Opinion

Is somebody following us?

Thursday, February 5, 2009

Do you feel like you're being followed lately? Well, you are. Don't worry, it's no one or thing dangerous. Asteroid 2009BD, discovered in early January, has been following us in an orbit almost identical to Earth's.

Just 30-feet across, 2009BD is no threat to Earth. It does orbit, however, close enough to qualify as a Near-Earth Object -- NEO). It made its closest approach to Earth Jan. 25, when it was just 400,000 miles away, or about 1.8 times the distance to the moon (about 250,000). You can do the math.

For the next several months, perhaps even years, this space rock will stay close to Earth, an average of 0.1 astronomical units away. An astronomical unit is the distance from Earth to the sun which is about 93 million miles and you can do the math on that one too.
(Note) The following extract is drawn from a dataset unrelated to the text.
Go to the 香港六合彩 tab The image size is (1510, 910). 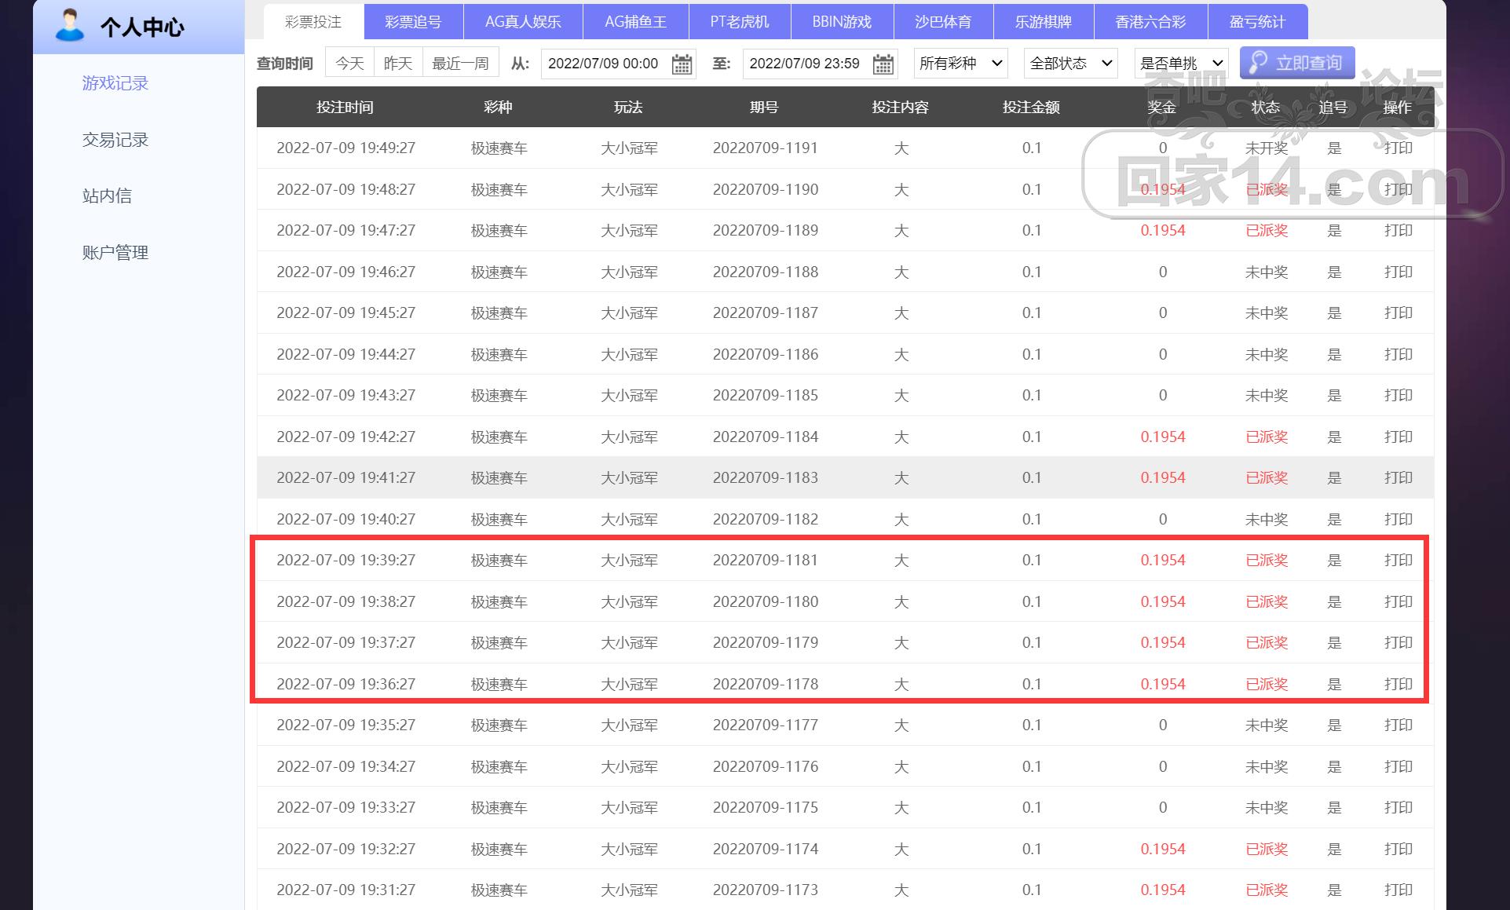point(1150,22)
Astronomers are calling it a co-orbital asteroid. One researcher quipped, "Its almost like it is stalking us."

Co-orbital asteroids exist elsewhere in the Solar System. Two groups, collectively known as Trojans, share Jupiter's orbit about the sun; the Trojans lie about 60-degrees in front of and behind Jupiter in its orbit. Each group forms one corner of an equilateral triangle, with Jupiter and the sun forming the other corners. Approximately 3,000 Trojans larger than one kilometer in size are known to exist, and millions of smaller ones likely await discovery.

A co-orbital asteroid is one located at one of five "Lagrangian points," where the asteroid's motion is stationary relative to two objects, like the planet and the sun. These points were discovered in 1772 by a French mathematician, Joseph-Lewis Legrange; he was trying to solve a problem involving the relationship of gravity and three orbiting objects. In the process, he discovered there are five points around any planet where the forces of gravity exerted by two massive objects (like the sun and a planet) balance out and any small object placed there would stay there without any additional outside force.

Yeah, I missed that day in physics class too.

At present there is at least one satellite that I know of using a Legrangian point to maintain an orbit. It is SOHO, the Solar-Heliospheric Observatory which is traveling in front of Earth in an orbit that keeps it focused on the sun 24/7/365 to see what the sun's surface is doing. You can find photographs and information about SOHO at http://soho.nascom.nasa.gov/ especially if you are looking for sunspots.

Anyway, 2009BD is too small to see, but it is interesting to know it is out there, traveling as our Earth's companion in its journey around the Sun -- at least for the time being. It is always nice to have a friend traveling with you.

SKY WATCH: Full moon and penumbral eclipse of the moon on Monday, Feb. 9. Within the penumbra -- the outer part of Earth's shadow -- the moon barely dims at all and it won't be really worth looking for. If you feel you must look, then take a peek at about midnight. Venus is still making a fine showing in the early southwest evening sky. Saturn is up in the eastern sky these evenings. If you are looking at it with a telescope be warned, the ring plane is almost flat and nonexistent for viewing from our perspective. Look about 9:30 p.m. for Saturn well below and left of a just-past-full-moon. By the way, the star to the left of the moon on the 9th is Regulus, the brightest star in Leo, the Lion. On Tuesday, the 10th, the moon is much closer to the golden planet which is still lying to the lower left.